ARAUNA
(Ara̱u̱na).
Een Jebusiet, de eigenaar van de dorsvloer die door koning David werd gekocht om daarop een altaar voor Jehovah te bouwen. Dit geschiedde op aanwijzing van God opdat er een eind zou komen aan de gesel die door Davids volkstelling was veroorzaakt. — 2Sa 24:16-25; 1Kr 21:15-28.
Arauna bood de plaats, te zamen met runderen en hun houten jukken, klaarblijkelijk kosteloos voor het offer aan, maar David stond erop een prijs te betalen.
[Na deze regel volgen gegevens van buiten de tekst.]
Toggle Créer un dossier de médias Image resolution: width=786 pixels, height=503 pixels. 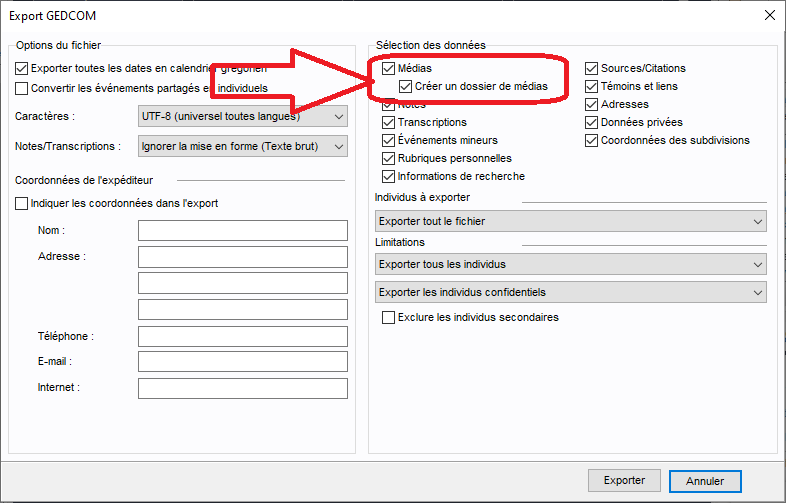point(406,87)
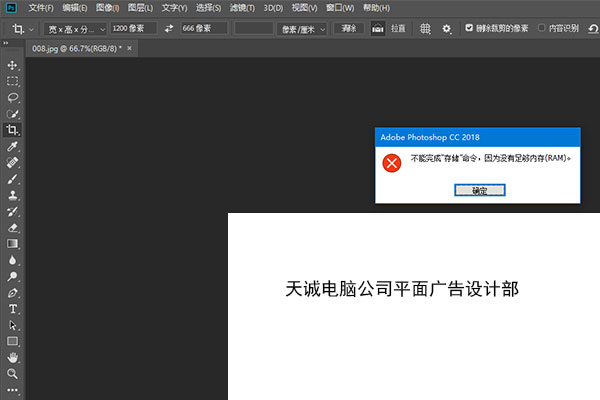This screenshot has width=600, height=400.
Task: Click the 1200 像素 width field
Action: 132,28
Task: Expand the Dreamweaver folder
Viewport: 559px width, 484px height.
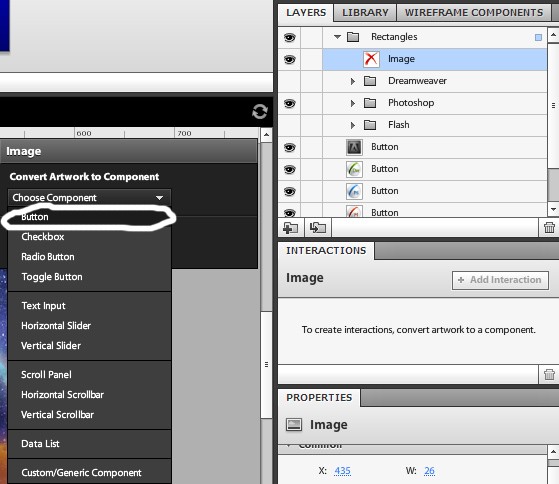Action: (x=353, y=81)
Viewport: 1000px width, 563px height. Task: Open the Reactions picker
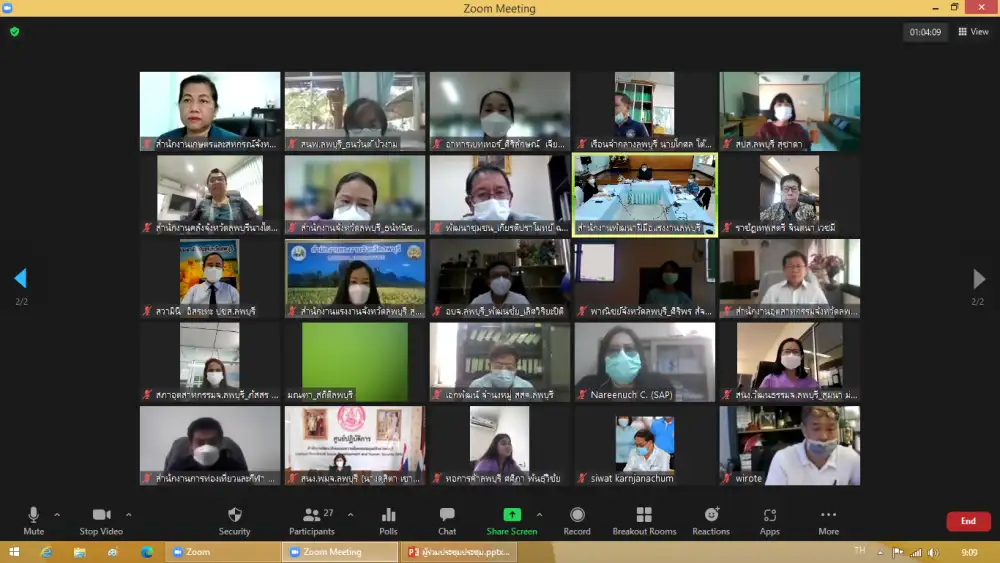tap(711, 520)
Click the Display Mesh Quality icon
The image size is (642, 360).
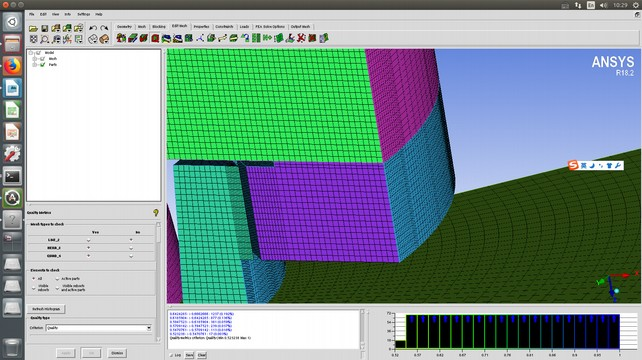click(155, 38)
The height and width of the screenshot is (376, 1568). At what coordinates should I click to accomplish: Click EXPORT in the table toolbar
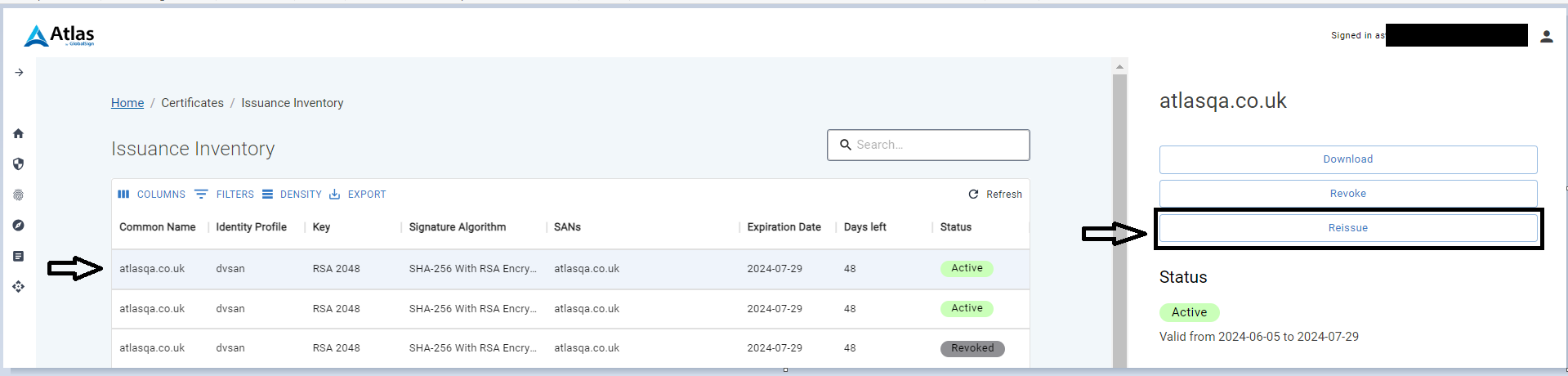point(357,195)
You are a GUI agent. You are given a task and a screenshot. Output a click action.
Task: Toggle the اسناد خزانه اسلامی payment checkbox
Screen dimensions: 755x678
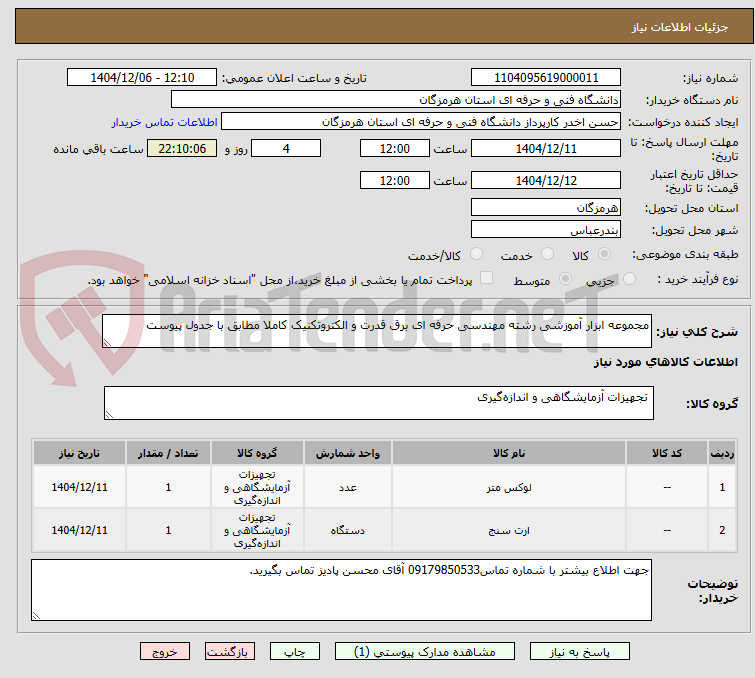point(487,278)
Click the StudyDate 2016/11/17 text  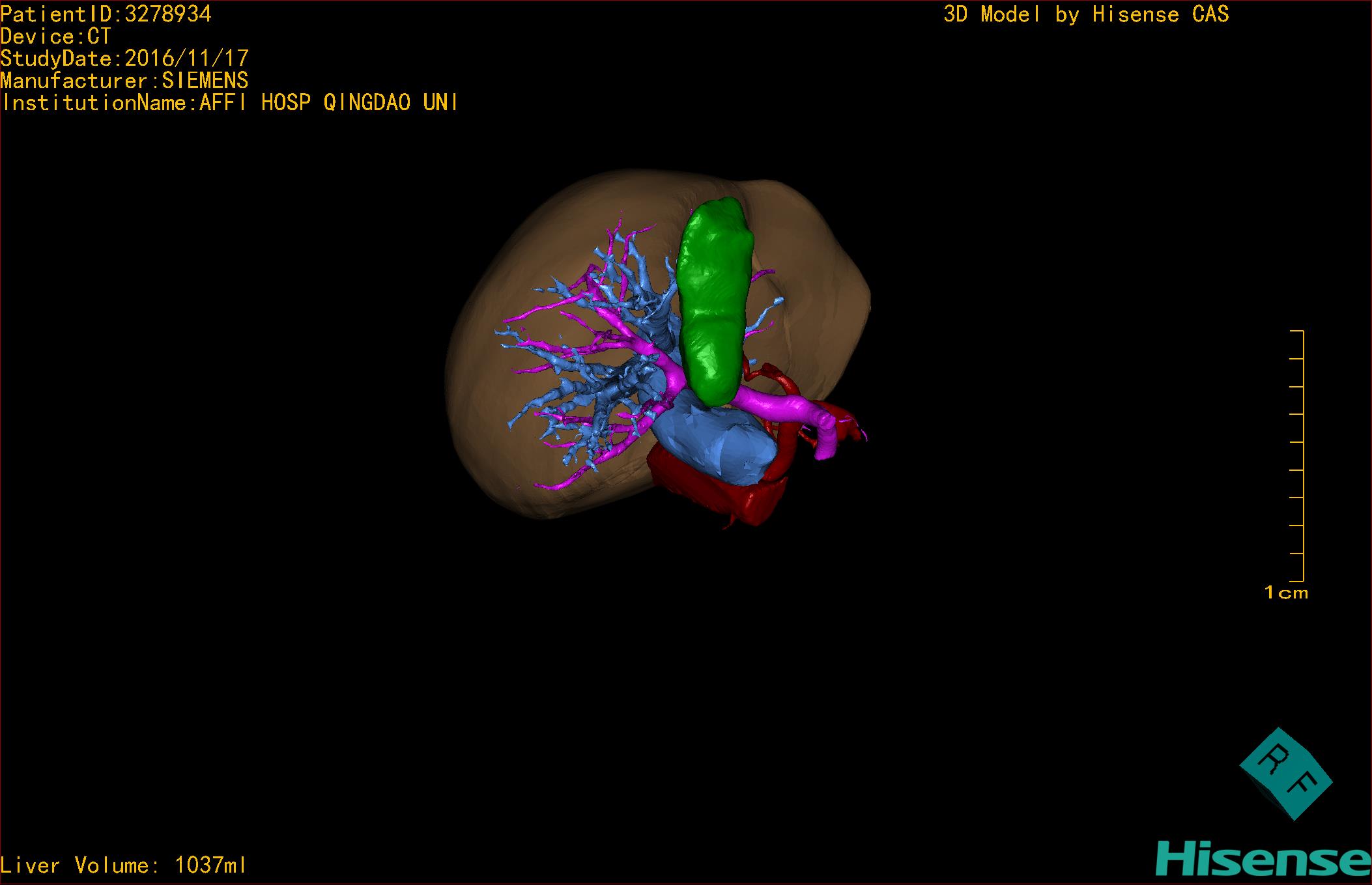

Volgens het bericht in 2 Samuël 24:24 kocht David de dorsvloer en de runderen voor vijftig zilveren sikkelen ($110). In 1 Kronieken 21:25 is echter sprake van 600 gouden sikkelen (ca. $77.000), die David voor de plaats betaalde. De schrijver van Twee Samuël heeft het alleen over de koop voor zover die verband houdt met de plaats van het altaar en de materialen voor het offer dat toen werd gebracht, zodat de door hem vermelde koopprijs uitsluitend op die dingen betrekking schijnt te hebben. Daarentegen bespreekt de schrijver van Eén Kronieken de kwestie vanuit het oogpunt van de later op het grondstuk gebouwde tempel en associeert de koop met de tempelbouw (1Kr 22:1-6; 2Kr 3:1). Daar het gehele tempelterrein zeer groot was, schijnt de som van 600 gouden sikkelen betrekking te hebben op de koop van dit grote terrein en niet op het kleine stuk grond dat nodig was voor het altaar dat David eerst bouwde.
Onder de islamitische Koepel van de Rots, die een deel beslaat van de plek waar de tempel oorspronkelijk stond, bevindt zich nog steeds een natuurstenen talud. Hier heeft in de oudheid misschien de dorsvloer van Arauna gelegen.
In de boeken Kronieken wordt Arauna Ornan genoemd. — 1Kr 21:18-28; 2Kr 3:1.